[[ Available records open ]]

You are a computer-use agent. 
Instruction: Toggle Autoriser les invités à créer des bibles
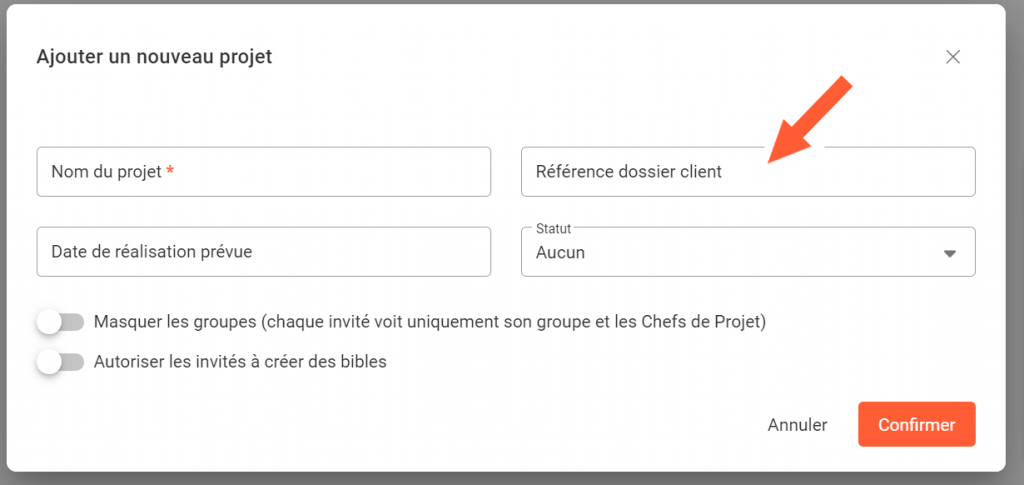60,362
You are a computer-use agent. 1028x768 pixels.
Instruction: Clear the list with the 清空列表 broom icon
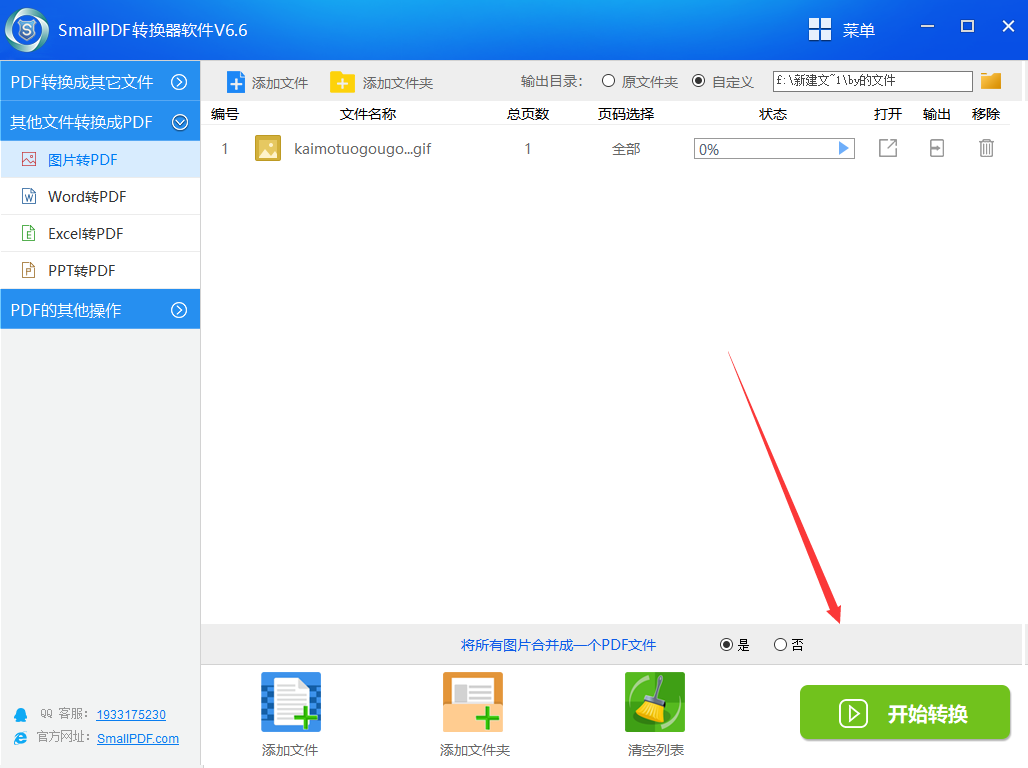click(655, 702)
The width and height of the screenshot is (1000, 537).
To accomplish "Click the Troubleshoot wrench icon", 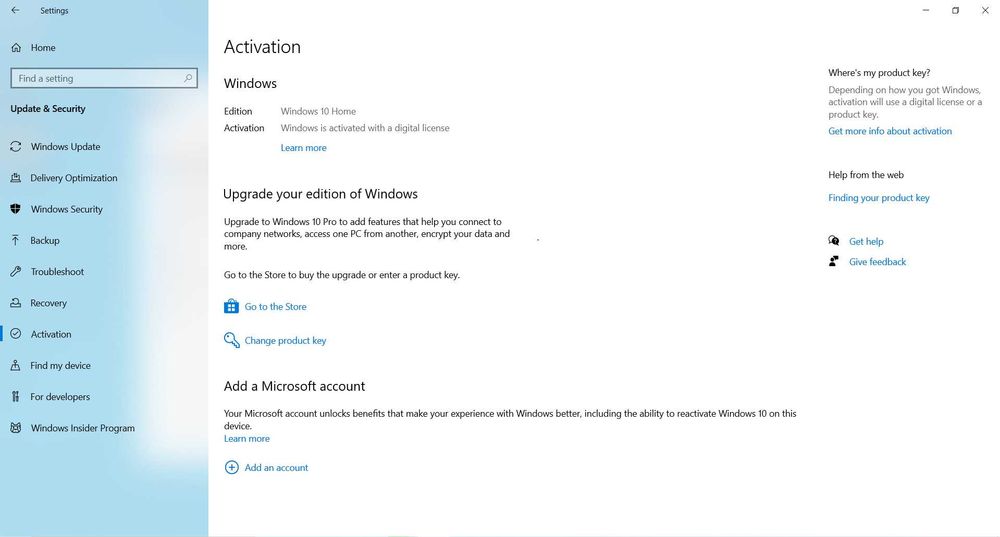I will coord(16,272).
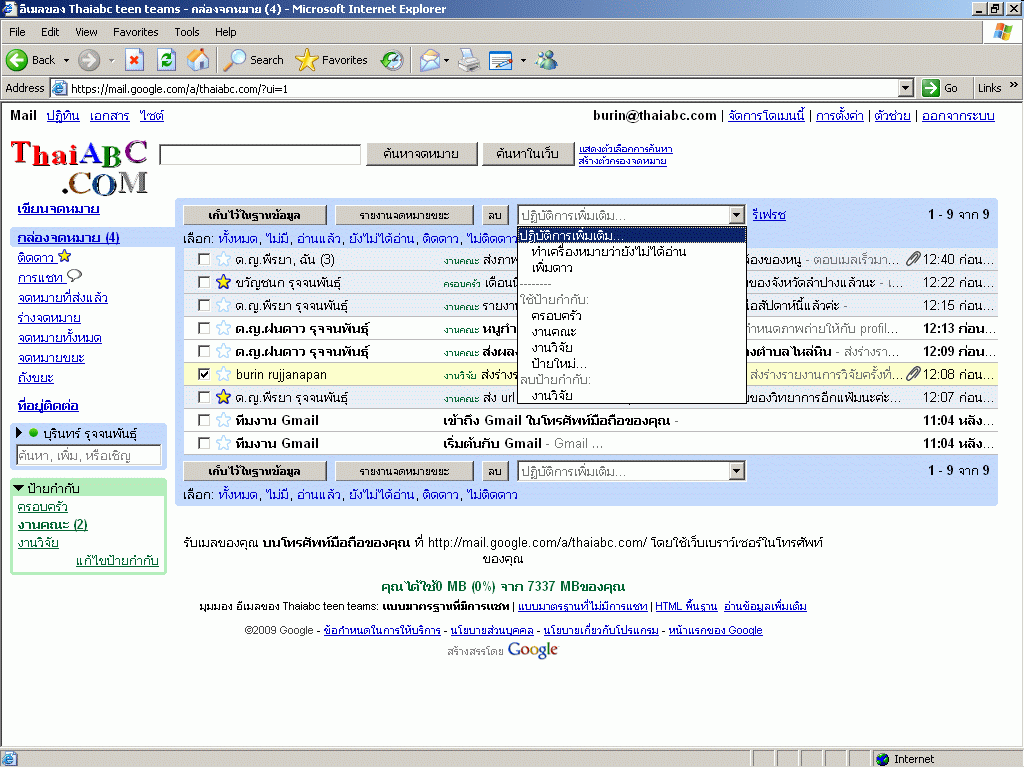The width and height of the screenshot is (1024, 768).
Task: Click the mail search text field
Action: tap(260, 155)

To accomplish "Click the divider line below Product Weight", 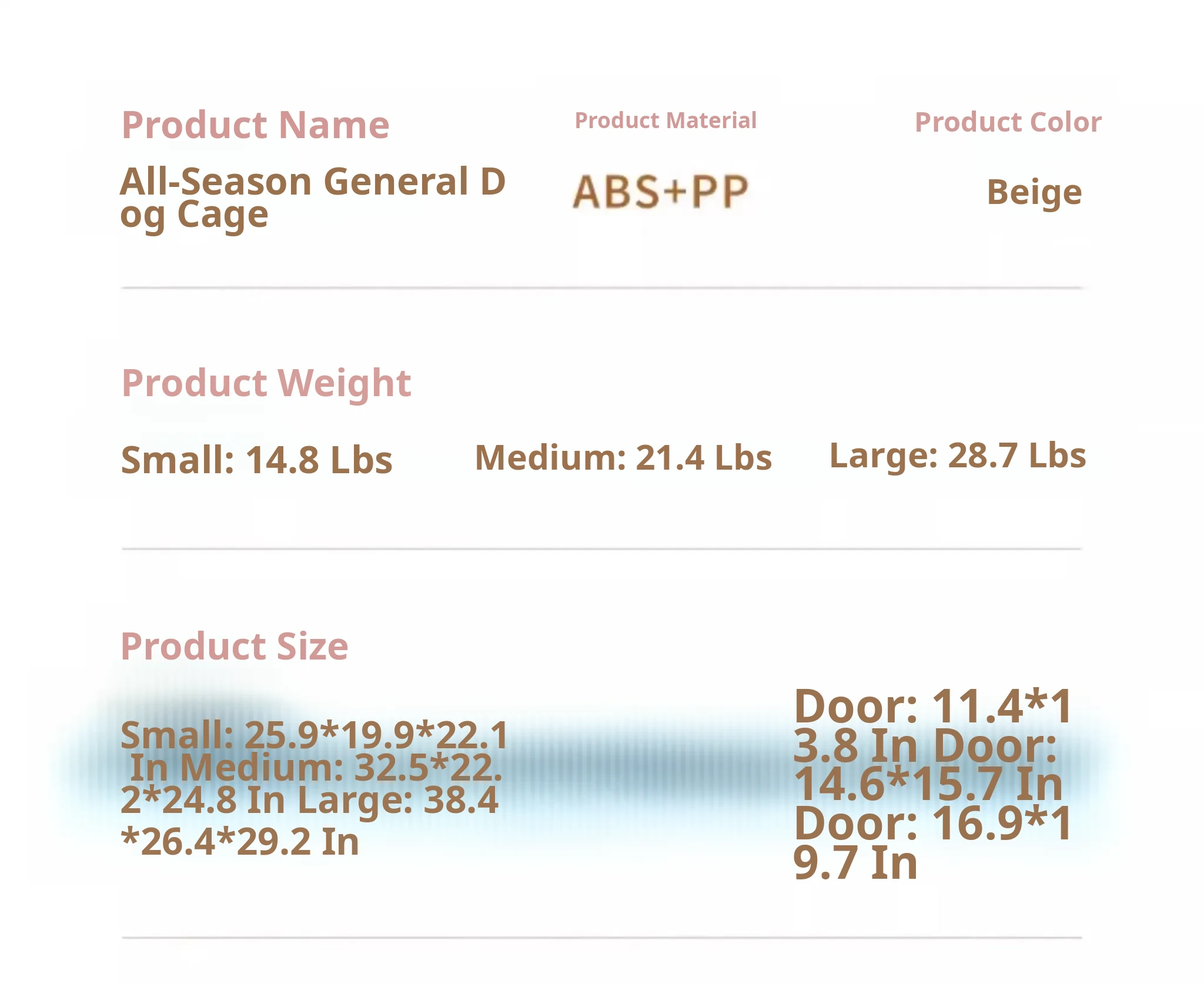I will pyautogui.click(x=601, y=549).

[[ Available records closed ]]

→ **Work to be completed**: From the opening line of the entries above to the line that holds "The width and height of the screenshot is (1000, 537).", inclusive, reproduce each line exactly and omit any picture.

→ **Your solution**:
You are a computer-use agent. 
Instruction: Toggle Autoriser les invités à créer des bibles
60,362
You are a computer-use agent. 1028x768 pixels.
Instruction: Clear the list with the 清空列表 broom icon
click(655, 702)
The width and height of the screenshot is (1000, 537).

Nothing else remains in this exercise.